Plasmo.jl's distributed implementation is built on the RemoteOptiGraph data object. This object includes a worker field, which is the remote worker on which the actual OptiGraph is stored. The graph field is a length 1 DArray (a distributed array). The DArray is a light "wrapper" of sorts that stores the actual OptiGraph on the remote worker. RemoteOptiGraphs can also be nested in other RemoteOptiGraphs just as OptiGraphs can be, so there are also fields called parent_graph and subgraphs. Finally, there are fields optiedges, element_data, obj_data, label, and ext.

Several reference types and objects have been defined for working with the distributed implementation. The RemoteOptiGraph object "lives on the main worker and is essentially a wrapper and pointer to an OptiGraph on the remote worker. Nodes, edges, and variables from the OptiGraph on the remote worker can be referenced on the main worker via the structs RemoteNodeRef, RemoteEdgeRef, and RemoteVariableRef. Each of these objects belongs to the RemoteOptiGraph but includes information that points to the objects on the remote worker. In this way, the functions for working with Plasmo.jl's OptiGraph object have been extended for working with these remote reference objects. For instance, calling @optinode and passing a RemoteOptiGraph object will add the node to the OptiGraph on the remote worker and return a RemoteNodeRef to the main worker that represents the actual node added on the remote worker. Similarly, passing a RemoteNodeRef to the @variable constructs variables on the remote worker's OptiGraph but returns RemoteVariableRef objects on the main worker. Examples of many of these functions are included in the Distributed OptiGraph QuickStart.
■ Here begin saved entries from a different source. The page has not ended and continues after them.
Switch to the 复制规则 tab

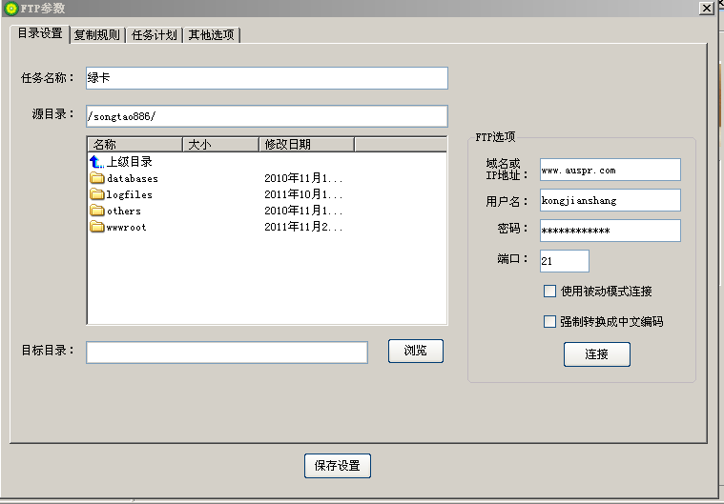pyautogui.click(x=97, y=35)
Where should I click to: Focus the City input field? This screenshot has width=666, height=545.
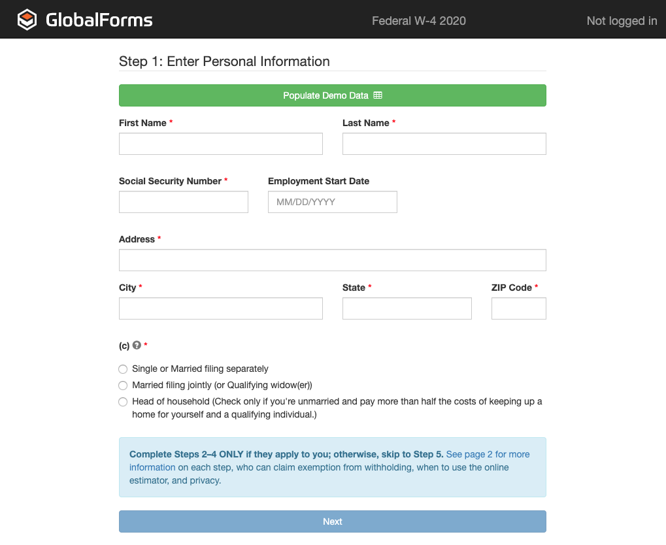click(x=220, y=308)
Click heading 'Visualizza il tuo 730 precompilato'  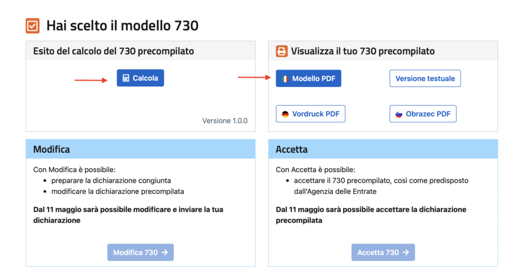click(x=363, y=51)
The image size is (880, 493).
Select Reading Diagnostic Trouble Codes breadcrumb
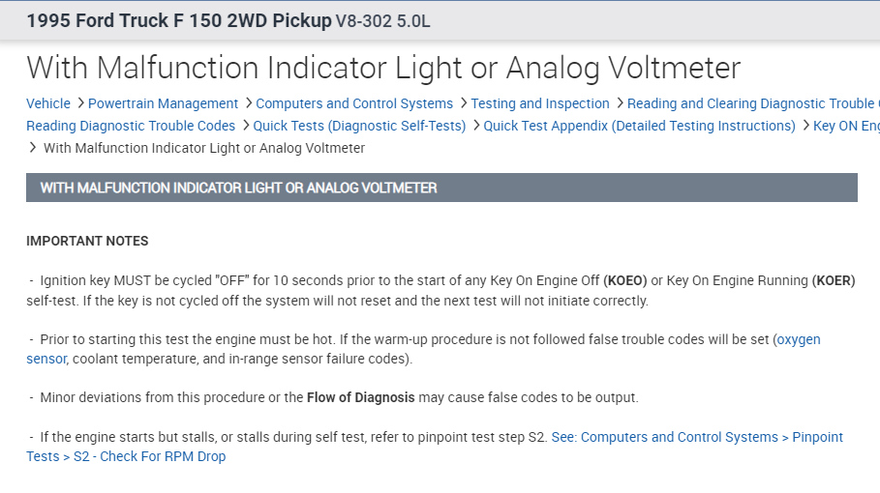tap(131, 126)
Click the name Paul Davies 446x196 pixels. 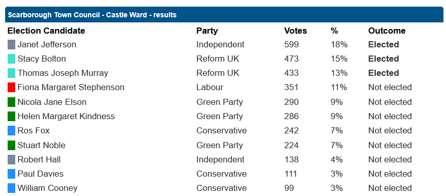tap(41, 174)
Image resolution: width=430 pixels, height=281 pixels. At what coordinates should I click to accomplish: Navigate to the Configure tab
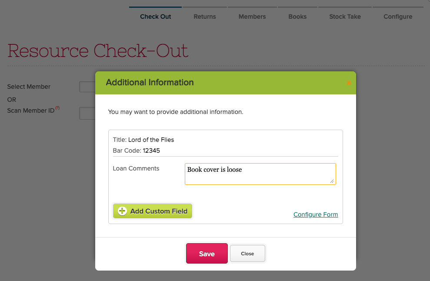(397, 17)
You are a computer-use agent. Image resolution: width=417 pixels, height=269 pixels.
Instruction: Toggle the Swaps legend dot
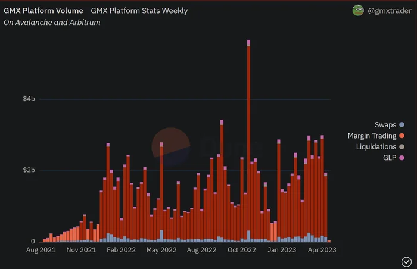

The other important data structure is the InterWorkerEdge. This object captures constraints between multiple RemoteOptiGraphs. Since RemoteOptiGraphs can capture nested structures, constraints between these structures are stored on the InterWorkerEdge. These constraints are stored directly on the RemoteOptiGraph object. In this way, the RmeoteOptiEdge structure is different than the RemoteEdgeRef, since the latter represents an edges contained in the OptiGraph object stored on the remote worker.

Finally, we note on these RemoteOptiGraph objects are likely most useful for decomposition approaches or situations where there are memory limiations. Unlike the OptiGraph abstraction, calling JuMP.optimize! on a RemoteOptiGraph only optimizes the OptiGraph that is stored remotely on the RemoteOptiGraph and does NOT consider subgraphs. When optimizing an OptiGraph, calling JuMP.optimize! will include all subgraphs in the optimization problem, but this is not the case of the remote.

Decomposition Schemes for Working with `RemoteOptiGraph`s

The package PlasmoBenders.jl has been designed to work with both Plasmo.jl's OptiGraphs and RemoteOptiGraphs. This package implements Benders decomposition and is available here. Using the RemoteOptiGraphs with PlasmoBenders.jl requires PlasmoBenders v0.2.0+.